Underwear Models Gettin' Down

Part 12 of 30
There's Death In Them Thar Drawers

I’m feeling conflicted with this one. I know underwear models (supposedly) perform a legitimate service for society. It’s all arguable, of course, and I may give some of the arguments pro and con, I don’t know yet. Just let me say, though, I hope the graphic isn’t too explicit or out of bounds for you. I really debated whether to obscure the racier parts, then didn’t. And I also almost separated the models by gender to individual posts, but thought it better not to stir up your passions in feverishly waiting for the next day to see what the next underwear shot would be.

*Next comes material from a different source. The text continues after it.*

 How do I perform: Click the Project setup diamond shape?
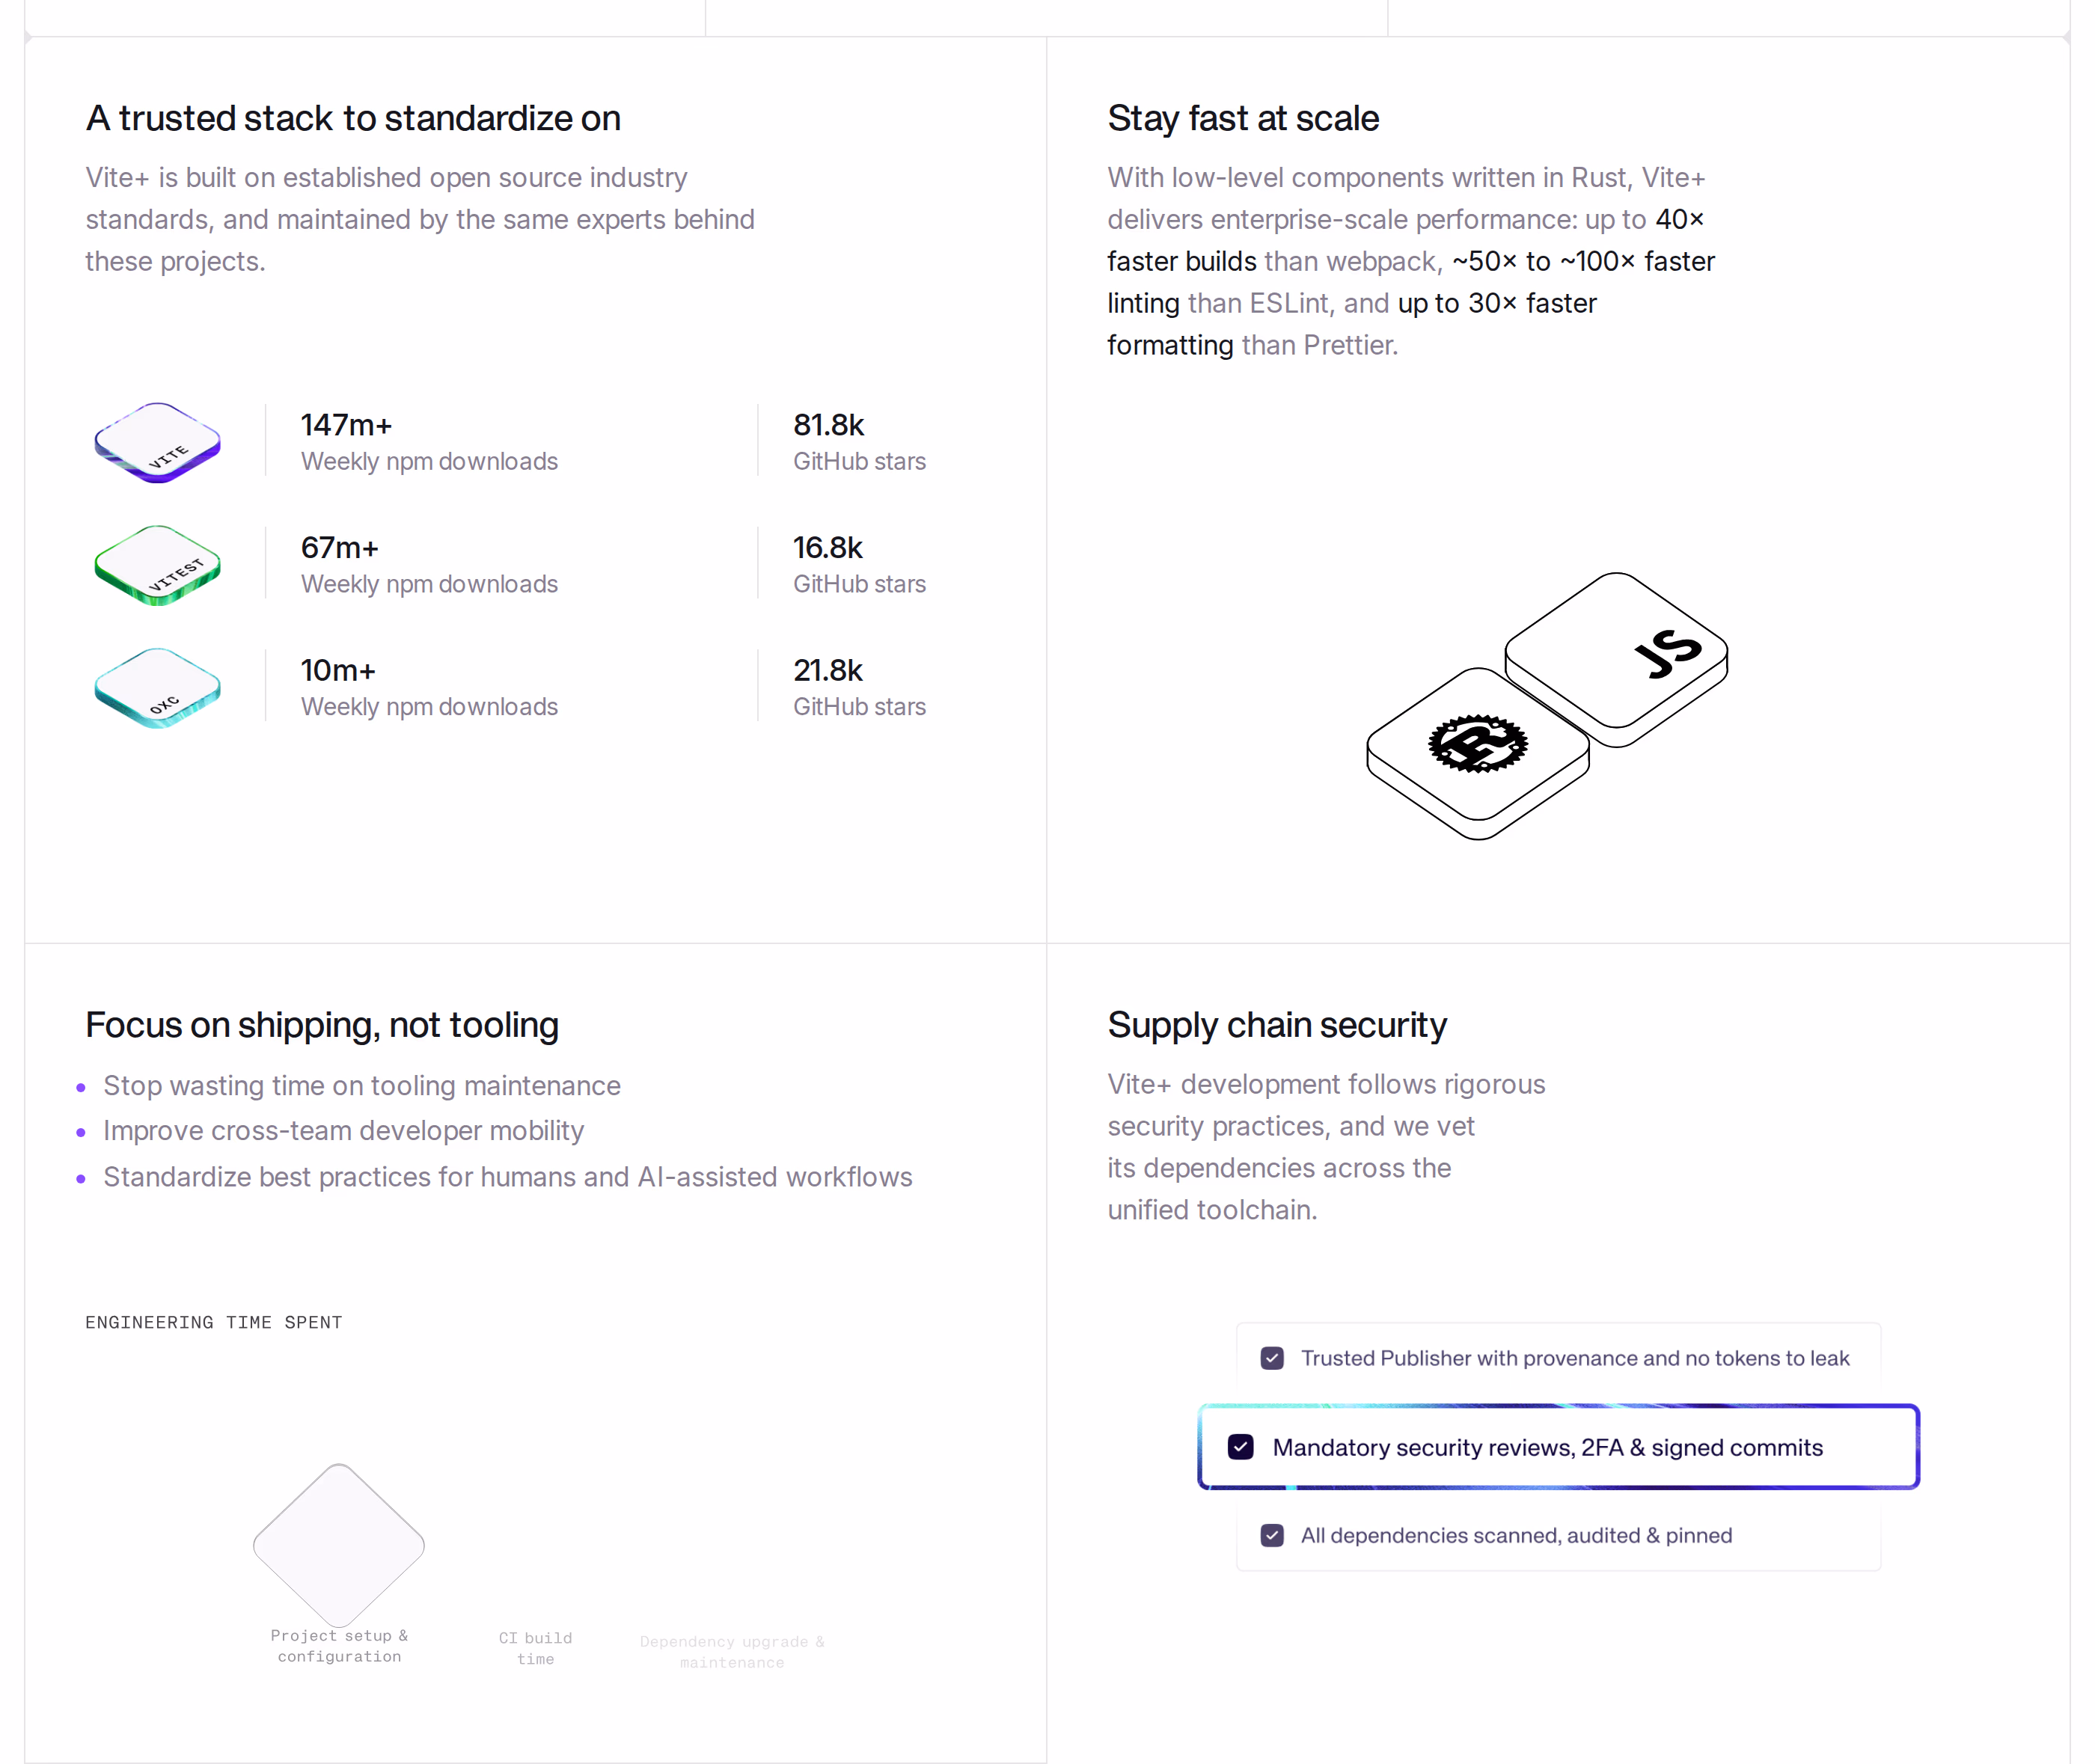(x=339, y=1545)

Better to just put them out there together and get it over with, if they’re presented at all.

Let me say, just as a matter of personal privilege, and to offer what I hope is an exculpatory note, we know what’s going on here and these images are not intended to rouse any feelings, urges, longings, or temptations to get down and get off, now or in the future. In fact, just the opposite. You should look at these wicked people and their open-to-the-world underwear as illustrating the overall cautionary theme we've had this month: There’s Death in Them Thar Drawers! If you take the theme as expressing a bitter outcome, then you'll see in the picture wise caution, certainly nothing to long for but something to shun. Let me say with all the solemnity I can muster: If I can save one person from the death due to them thar drawers, I'm happy. On the other hand, if I find out this explicit post actually led to a hundred, a thousand, or even a million deaths, I’ll be sorry.

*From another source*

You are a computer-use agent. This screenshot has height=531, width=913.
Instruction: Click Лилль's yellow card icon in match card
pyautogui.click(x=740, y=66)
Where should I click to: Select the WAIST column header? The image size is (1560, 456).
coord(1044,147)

OK, we have Dad over here in the orange union suit. He stands proudly, displaying his underwear as if called to sell it, copies of it. He has all the vigor you want in a dad, apparently a non-smoker, a man about town, friends with the guys at the coffee shop, and probably volunteers with the Scouts, Little League, and the church youth group. Just wait, though, till the youth group gets a glimpse of that reinforced triangle on his drawers! I pray that doesn’t happen.

Next to Dad there’s the shrimpy son, although for being shrimpy he seems good and stout. The muscles on him suggests someone who works out. And his look of vigor suggests someone who’s had the personal self-control to forego touching himself or worse. Instead, he’s channeled whatever libido he claims into building appropriate muscle-mass. The look of his biceps says he’s made active use of his arms, again, all very appropriate, which I’d imagine would be from playing the piano or carrying a bass fiddle home to and from school, the thing taller than himself!

The daughter, she looks almost too frisky for comfort, posed in relation to the mom like someone competing for affections, and even possibly plotting to take over the family, whether that’s simply the kink of her mind or an actual nefarious plan, maybe to abscond with the family’s financial cushion and make her way out of town with a high-spending mustachioed, tattooed ex-serviceman (dishonorably discharged) on his motorcycle, springing for the gas.

Leaving us with the mom, who looks like a halfway decent mom, certainly no one I’d kick out of bed for eating crackers. She know how to get right down to the real nitty gritty, MEOW! She’s Mrs. Crocker with meals, but some relation to Joe Cocker when it comes to putting on a show and getting down. I don’t think I should describe any of my other feelings, except to merely hint at them by saying, in my book she’d be Mother of the Year … every year!

If any of that strikes you in the least bit lascivious, please make note, nothing’s changed, there is now and ever shall be death in them thar drawers.